General Introduction
Scraperr is a self-hosted web data scraping tool that allows users to specify XPath elements to scrape web data. Users submit a URL and corresponding crawling elements, and the results are displayed in a table that can be downloaded as an Excel file.Scraperr supports user login to manage crawling tasks, and provides log viewing and statistics.
Function List
- Submit and queue URLs for web crawling
- Adding and Managing Crawl Elements with XPath
- Crawl all pages under the same domain name
- Add custom JSON headers to send requests
- Displaying the results of the grabbed data
- Download the CSV file containing the results
- Rerun the capture task
- Viewing the status of queued tasks
- Favorites and View Favorite Tasks
- User login/registration to organize tasks
- View Application Logs
- View Task Statistics
- AI integration to support the inclusion of crawl results in the context of conversations
Using Help
Installation process
- Cloning Warehouse:
git clone https://github.com/jaypyles/scraperr.git
- Setting environment variables and tags: In the
docker-compose.yml
file to set environment variables and tags, for example:scraperr. labels. - "traefik.enable=true" - "traefik.http.routers.scraperr.rule=Host(`localhost`)" - "traefik.http.routers.scraperr.entrypoints=web" scraperr_api. environment. - LOG_LEVEL=INFO - MONGODB_URI=mongodb://root:example@webscrape-mongo:27017 - SECRET_KEY=your_secret_key - ALGORITHM=HS256 - access_token_expire_minutes=600
- Start the service:
docker-compose up -d
Usage Process
- Submit URL for crawling::
- After logging in to Scraperr, go to the Scraping Tasks page.

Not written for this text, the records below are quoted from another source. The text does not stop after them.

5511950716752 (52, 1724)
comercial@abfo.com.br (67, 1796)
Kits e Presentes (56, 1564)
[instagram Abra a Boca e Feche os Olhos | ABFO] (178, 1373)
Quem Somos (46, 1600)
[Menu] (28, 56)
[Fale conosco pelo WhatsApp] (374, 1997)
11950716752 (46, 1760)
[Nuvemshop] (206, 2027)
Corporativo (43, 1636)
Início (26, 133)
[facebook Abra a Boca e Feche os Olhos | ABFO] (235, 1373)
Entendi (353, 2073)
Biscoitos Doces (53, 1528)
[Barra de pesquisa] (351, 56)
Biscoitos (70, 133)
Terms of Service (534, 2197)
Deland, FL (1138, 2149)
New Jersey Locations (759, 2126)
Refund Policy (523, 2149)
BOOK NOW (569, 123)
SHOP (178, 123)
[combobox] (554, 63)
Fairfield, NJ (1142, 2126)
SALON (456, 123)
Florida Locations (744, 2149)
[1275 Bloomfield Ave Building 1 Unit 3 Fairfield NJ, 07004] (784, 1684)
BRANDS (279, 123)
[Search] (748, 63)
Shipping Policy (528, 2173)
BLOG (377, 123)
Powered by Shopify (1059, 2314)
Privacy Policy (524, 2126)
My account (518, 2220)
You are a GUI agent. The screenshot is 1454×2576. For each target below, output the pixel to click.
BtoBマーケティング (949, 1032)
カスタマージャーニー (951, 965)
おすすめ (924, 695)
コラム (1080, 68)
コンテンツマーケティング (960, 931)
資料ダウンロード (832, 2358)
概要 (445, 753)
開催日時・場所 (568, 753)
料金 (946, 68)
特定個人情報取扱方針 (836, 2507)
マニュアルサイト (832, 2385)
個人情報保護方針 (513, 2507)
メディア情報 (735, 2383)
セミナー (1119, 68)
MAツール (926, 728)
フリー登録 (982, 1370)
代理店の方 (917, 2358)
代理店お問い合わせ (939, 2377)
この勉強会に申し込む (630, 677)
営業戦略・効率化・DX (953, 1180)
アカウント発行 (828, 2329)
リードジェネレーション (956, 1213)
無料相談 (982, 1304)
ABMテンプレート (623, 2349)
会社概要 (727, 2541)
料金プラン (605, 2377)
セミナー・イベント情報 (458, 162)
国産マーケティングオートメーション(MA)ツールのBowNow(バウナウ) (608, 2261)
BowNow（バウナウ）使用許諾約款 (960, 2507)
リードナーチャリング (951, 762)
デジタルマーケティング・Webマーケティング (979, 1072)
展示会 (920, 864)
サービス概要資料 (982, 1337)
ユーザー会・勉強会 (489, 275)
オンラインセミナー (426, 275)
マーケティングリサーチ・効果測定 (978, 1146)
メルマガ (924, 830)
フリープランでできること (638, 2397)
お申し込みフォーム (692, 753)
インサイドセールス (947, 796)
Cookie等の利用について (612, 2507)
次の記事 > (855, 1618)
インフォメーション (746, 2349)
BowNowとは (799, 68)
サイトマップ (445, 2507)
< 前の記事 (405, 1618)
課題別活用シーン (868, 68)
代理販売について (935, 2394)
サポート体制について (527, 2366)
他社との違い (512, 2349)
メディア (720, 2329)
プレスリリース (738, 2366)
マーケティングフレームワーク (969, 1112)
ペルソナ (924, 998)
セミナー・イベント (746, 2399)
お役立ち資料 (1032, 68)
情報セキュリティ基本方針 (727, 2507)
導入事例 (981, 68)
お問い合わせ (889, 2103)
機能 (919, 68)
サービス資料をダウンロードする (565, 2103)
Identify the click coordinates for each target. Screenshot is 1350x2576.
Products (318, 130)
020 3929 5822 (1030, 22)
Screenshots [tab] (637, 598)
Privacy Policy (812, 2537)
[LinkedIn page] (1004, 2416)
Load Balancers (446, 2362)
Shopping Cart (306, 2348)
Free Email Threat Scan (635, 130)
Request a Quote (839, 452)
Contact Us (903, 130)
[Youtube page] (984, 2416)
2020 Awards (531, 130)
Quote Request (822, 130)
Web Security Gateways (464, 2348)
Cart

- Enter the URL to be crawled and the corresponding XPath element.
- After submitting a task, the system will automatically queue it and start capturing it.
- Managing Crawl Elements::
- On the crawl task page, you can add, edit, or delete XPath elements.
- Supports crawling all pages under the same domain.
- View Crawl Results::
- Once the crawl is complete, the results will be displayed in a table.
- The user can download a CSV file containing the results or choose to re-run the task.
- task management::
- Users can view the status of queued tasks, favorite and view favorite tasks.
- Provides the Task Statistics view, which displays statistics of the run tasks.
- Log View::
- On the Application Logs page, users can view the system logs for detailed information about the capture task.
- AI Integration::
- Support for incorporating crawl results into dialog context, currently supports Ollama and OpenAI.